Blessed I am to have friends that recognised this and were there for me. Even more, Chad recognised that I needed more from him, even though he was spending time in the mucky basement thawing the clogged pipes and doing field chores and building fences. He took the time to do dishes more than his usual turns (basically giving me a pass on dishes so far this month. Wow. He also helped me with organisation and some huge purging that we've been pretty intense with lately.

December makes me sad. It isn't just the waning daylight, the lack of fresh vegetables, that my extended family lives so farm away, that my aunt died without me ever getting to tell her how much her encouragement meant to me, or a million other things that all pile up into an emotional train wreck and leave me exhausted and on the verge of a near constant panic attack. I just want to break and smash things and sit alone in the dark with nothing but the feedback loop of self pity.

You know? Many of you do actually. That is what I am finding. So many people feel the same way, so overwhelmed and alone. What is it they say to Harry Potter? He's easier to defeat if he thinks he is alone. That.

I am not alone. I don't just mean my family or friends either. Since I began this journey back in May to reboot this blog and start writing again, (not just blogging, but to pick up poetry again too,) an amazing community of creative people have come into my life. Getting to know and having these folks cheer me on, lift my spirits, allow me to be part of their circle has been so invigorating. I feel refreshed instead of recycled. There are others who feel like small potatoes, others who are afraid to really express their inner forces, and still more who are just afraid to make the time and say this part of me is important, I am an artist. 

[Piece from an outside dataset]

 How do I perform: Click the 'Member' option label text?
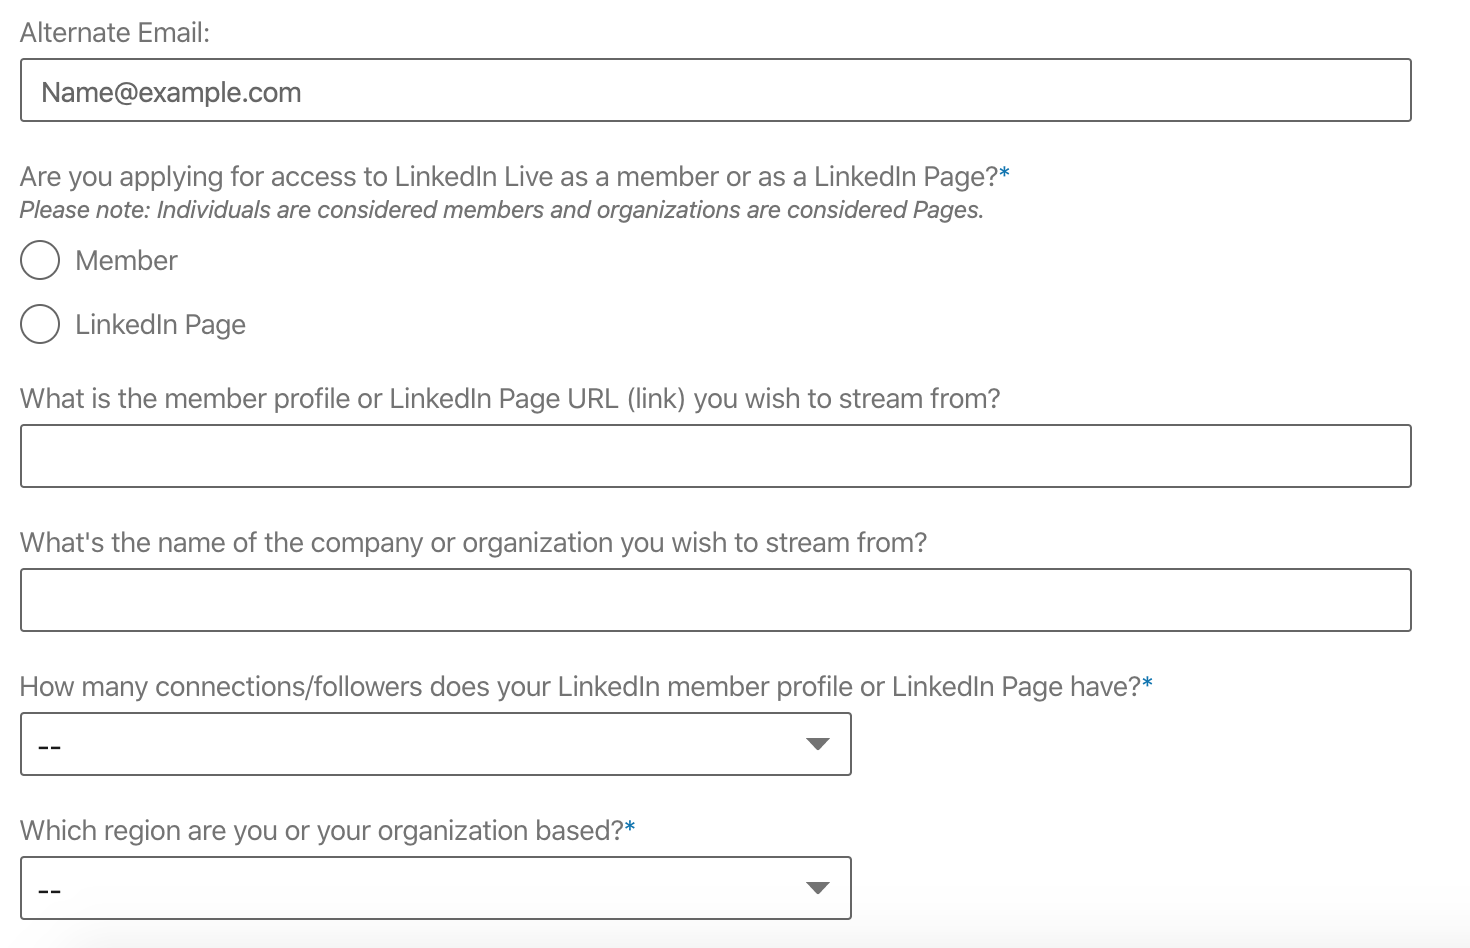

So this season, as we count down to Christmas and New Years, take time for your art each day. Sometimes for me that is cooking, sometimes writing, and sometimes visual arts. You know, it is also an art to just be present in the moment and that is a craft I am still working on, for the sake of my children.If I plug into the creative forces at least once a day, I feel like I can make it through the season. The writer's mind is slowly being nurtured and keeping me company through the day instead of the white noise of negative self talk.

Do go out there. Make a list of the things you meant to do- start a blog? Join Pinterest? Paint the bathroom? The dishes can wait. Create and get messy.  (Then pretty please share it here! Link in the comments!)

*The bathroom re-do starts tomorrow!